When a line in the listing contains the string "agent", pick it out and copy it.

**** TASK INPUT

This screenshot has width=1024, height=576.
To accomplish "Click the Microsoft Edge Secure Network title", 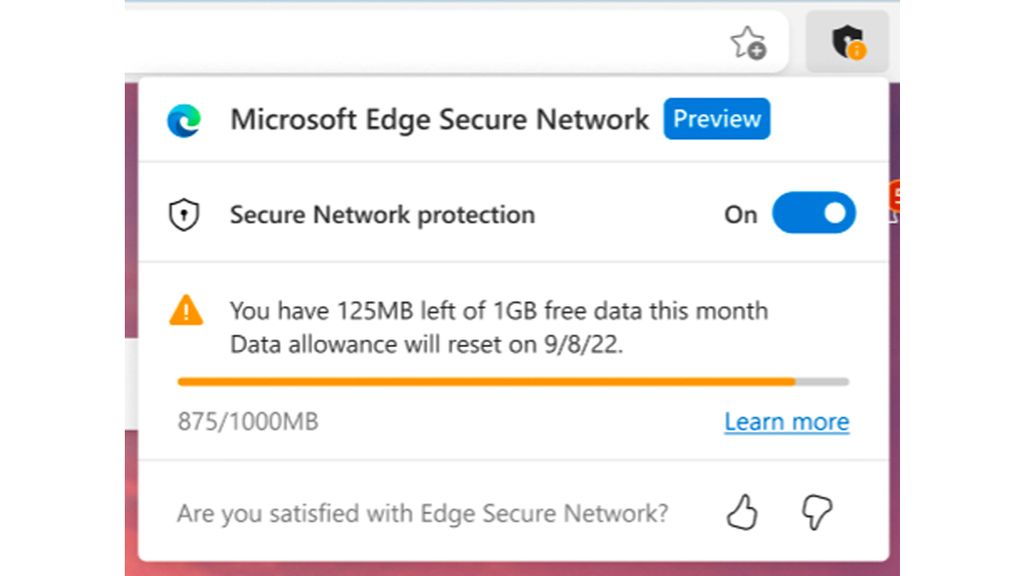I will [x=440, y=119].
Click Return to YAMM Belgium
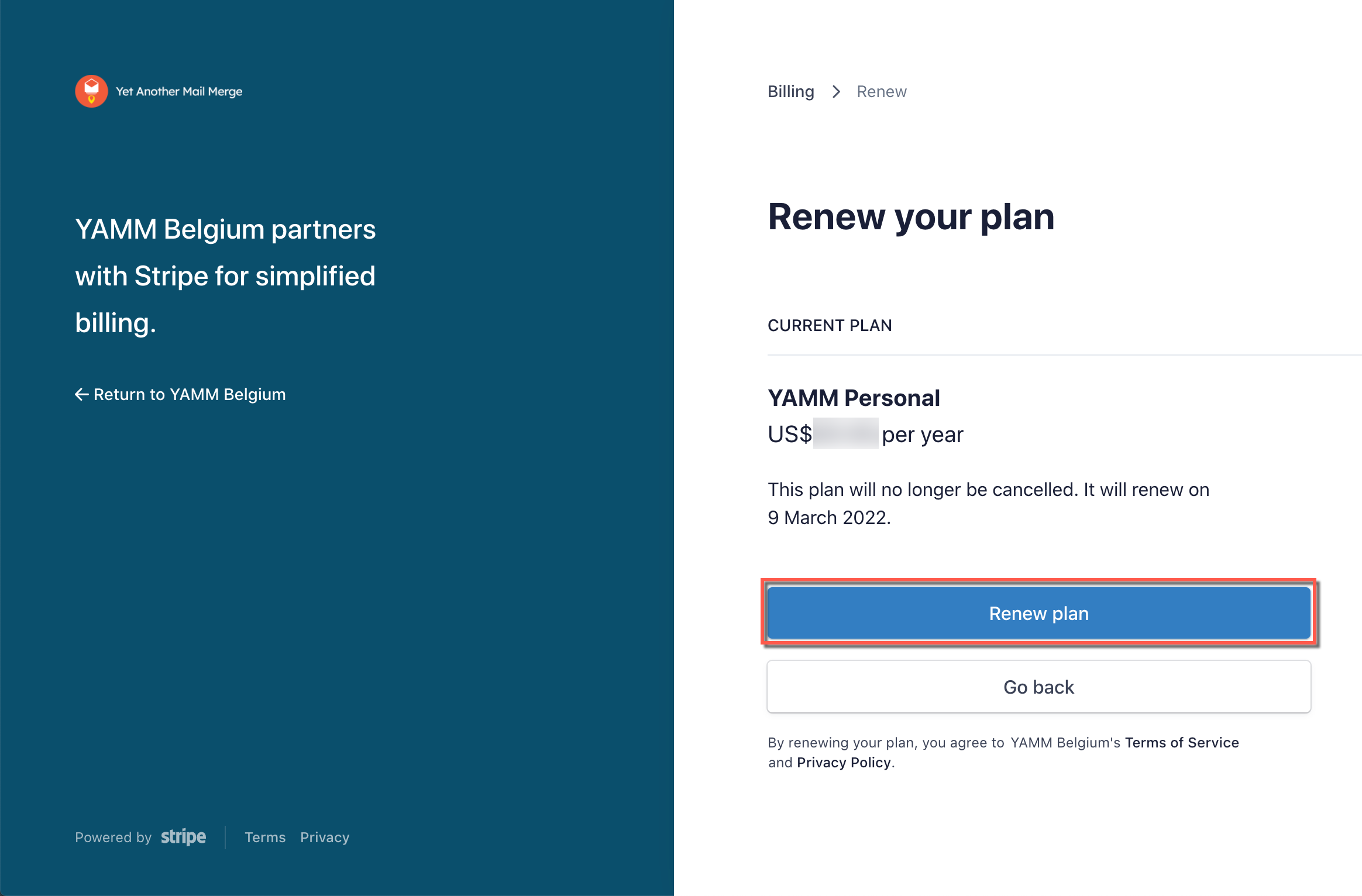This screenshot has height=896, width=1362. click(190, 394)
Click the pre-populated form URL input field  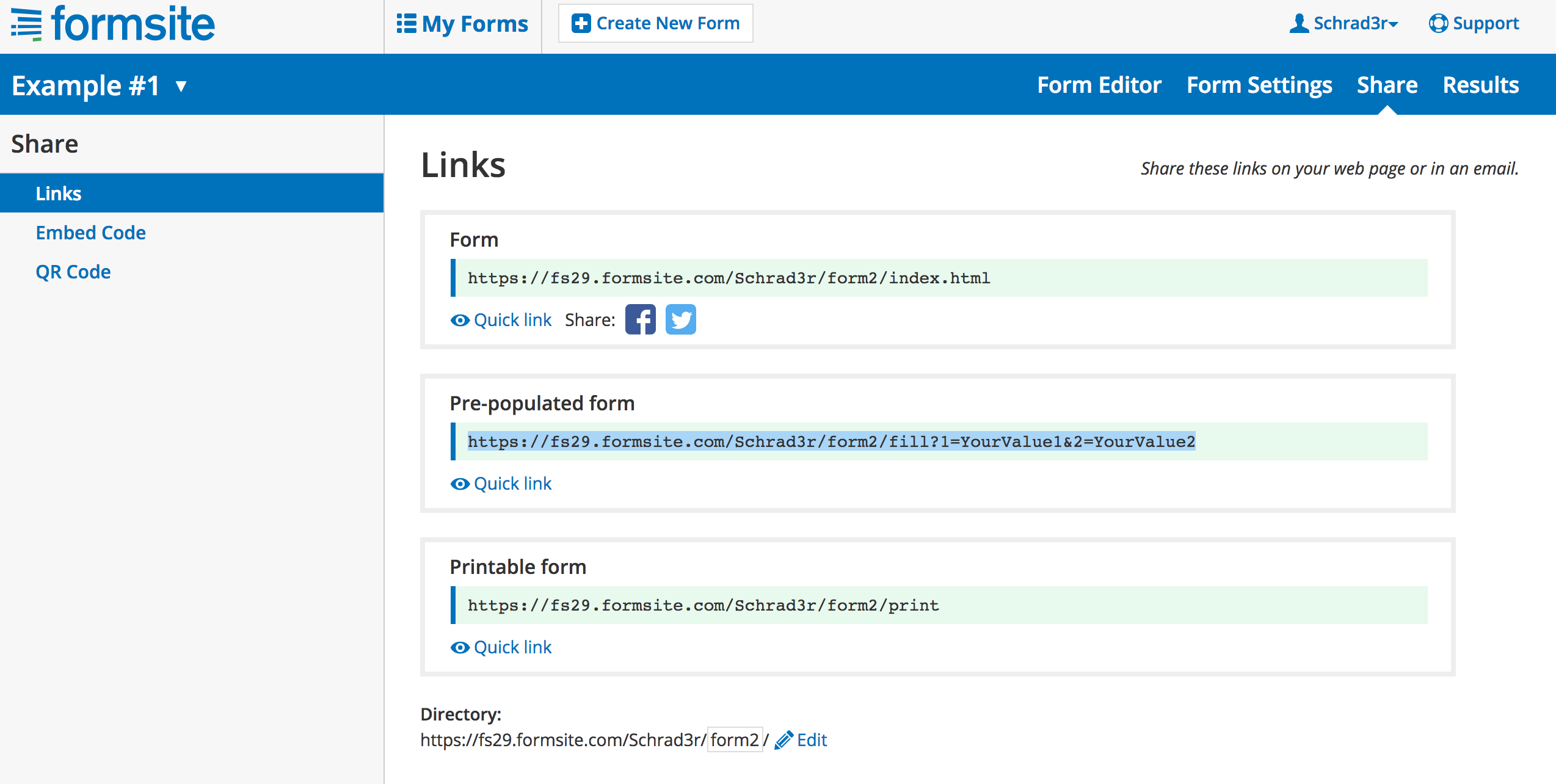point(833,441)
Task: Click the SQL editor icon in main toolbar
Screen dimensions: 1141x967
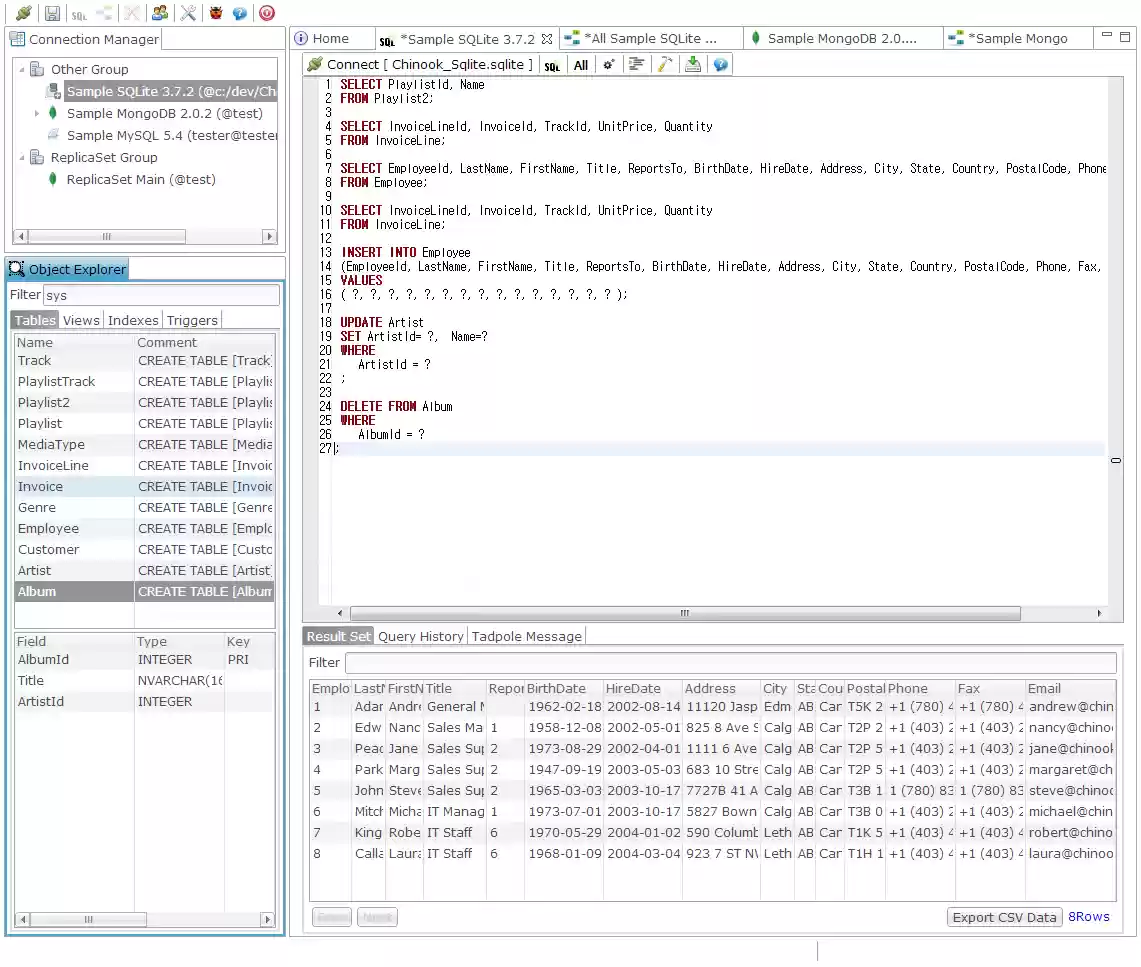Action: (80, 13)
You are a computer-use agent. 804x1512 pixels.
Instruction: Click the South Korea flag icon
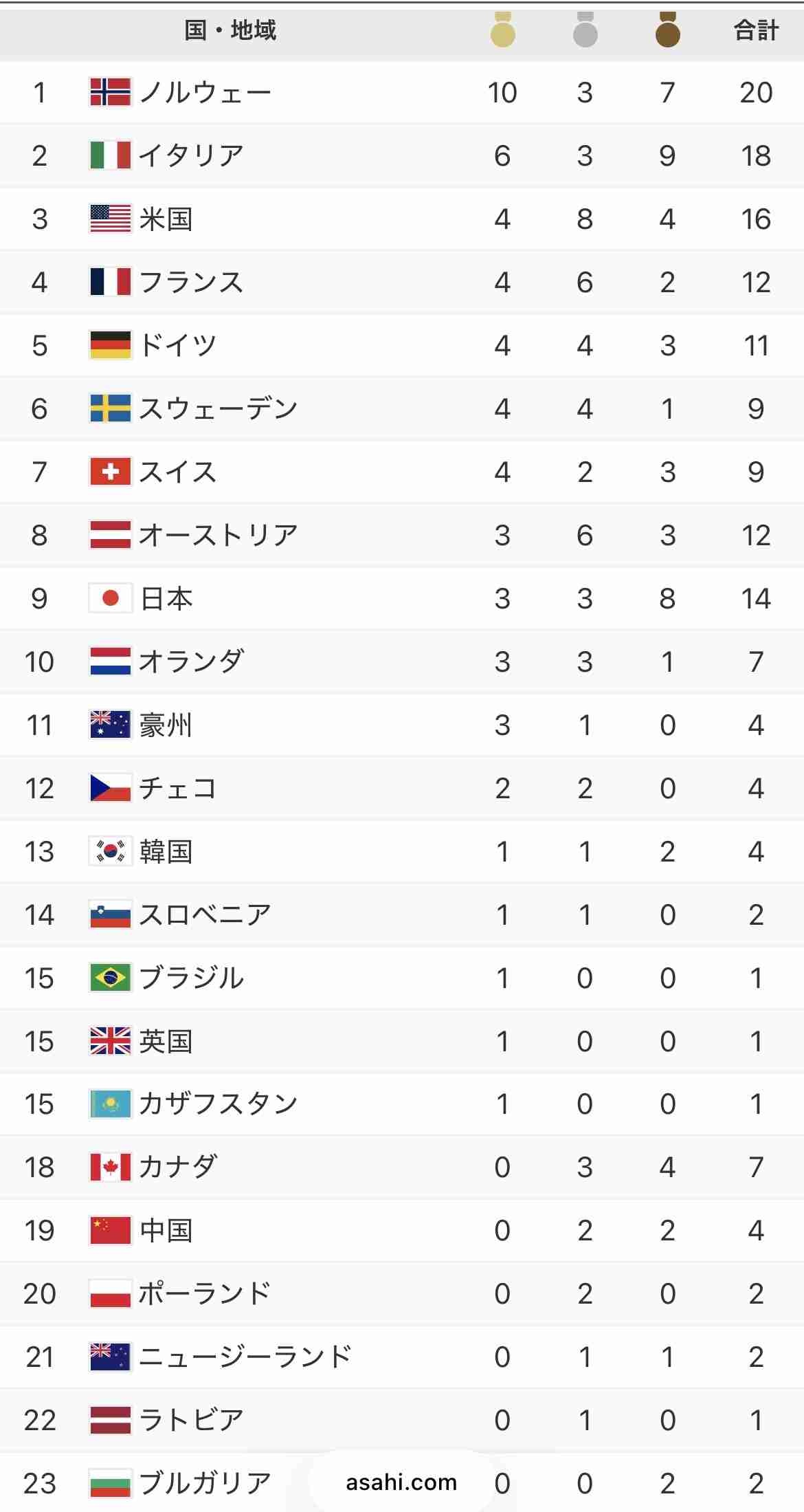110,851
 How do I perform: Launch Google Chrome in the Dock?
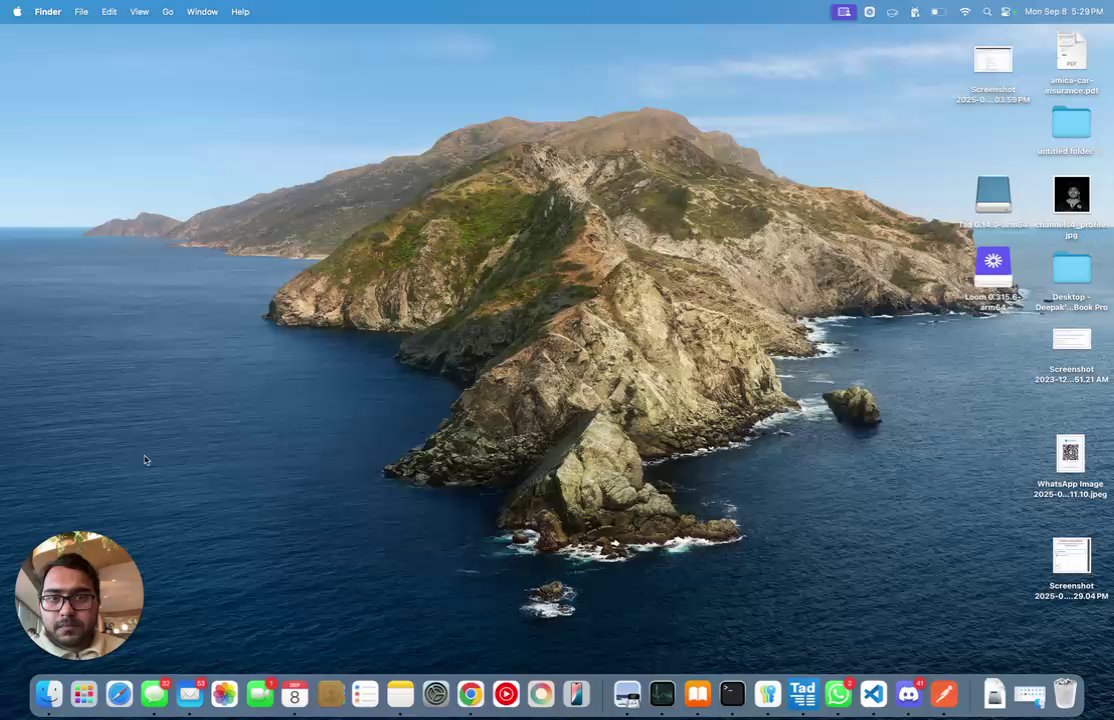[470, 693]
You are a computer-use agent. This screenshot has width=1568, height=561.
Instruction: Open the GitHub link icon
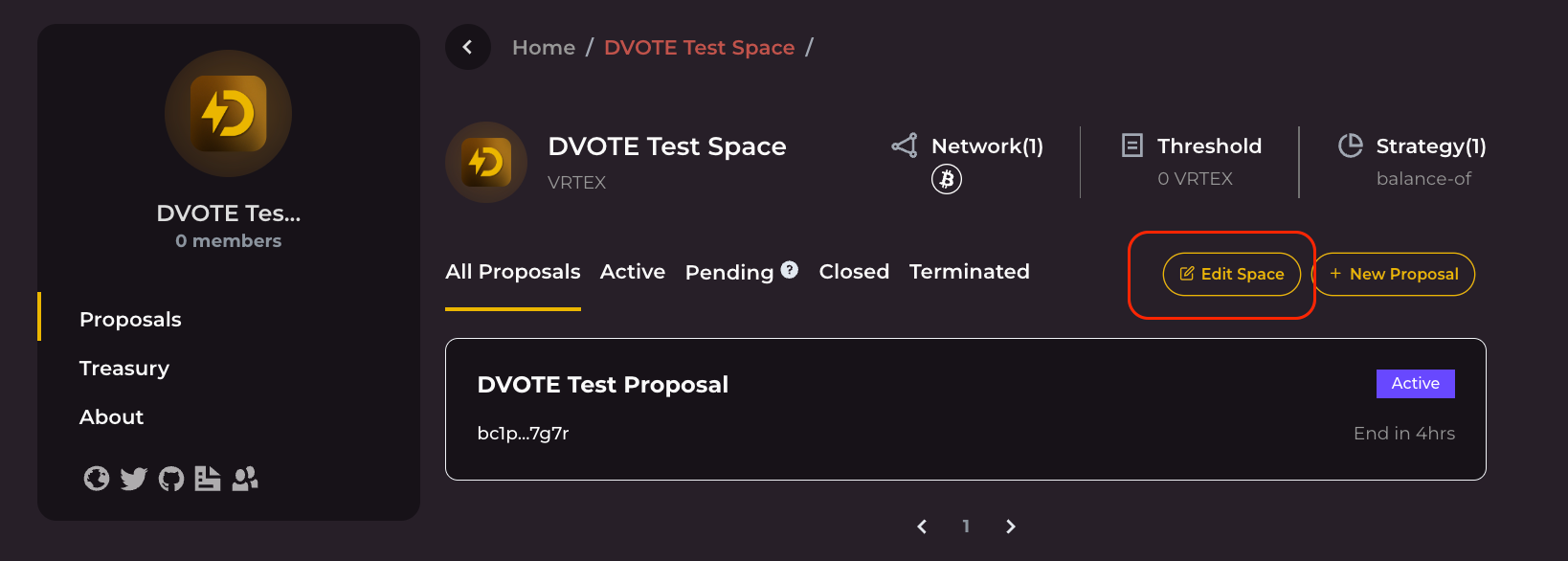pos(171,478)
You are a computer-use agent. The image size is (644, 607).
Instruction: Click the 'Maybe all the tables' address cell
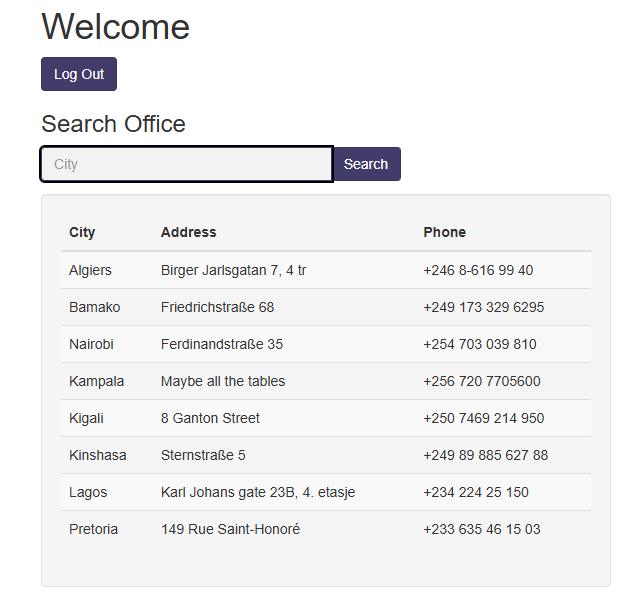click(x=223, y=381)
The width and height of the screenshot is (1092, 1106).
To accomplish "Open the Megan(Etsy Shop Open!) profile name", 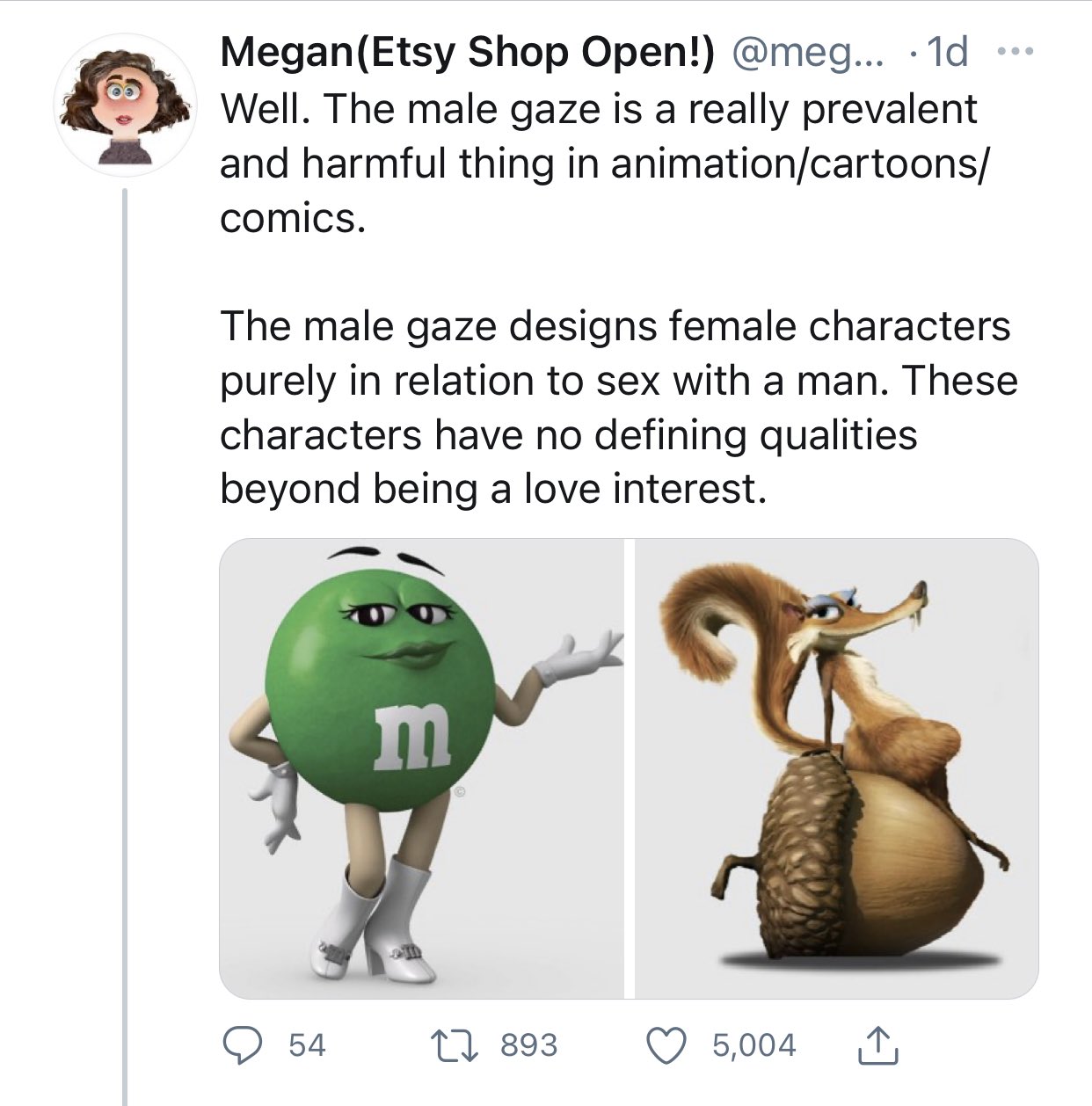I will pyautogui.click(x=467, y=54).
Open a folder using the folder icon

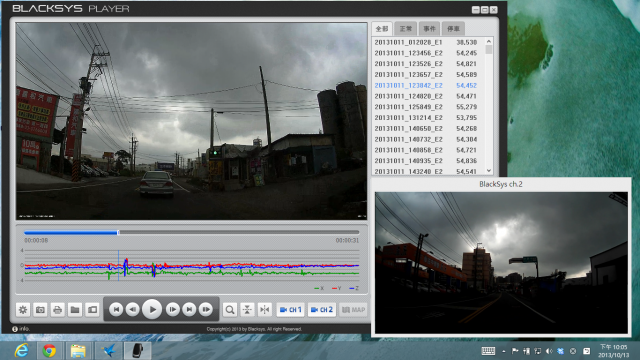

********

### SOLVED EXERCISE
You are a computer-use agent. 804x1512 pixels.
You are a computer-use agent. This screenshot has width=1568, height=561.
You are a computer-use agent. The image size is (644, 607).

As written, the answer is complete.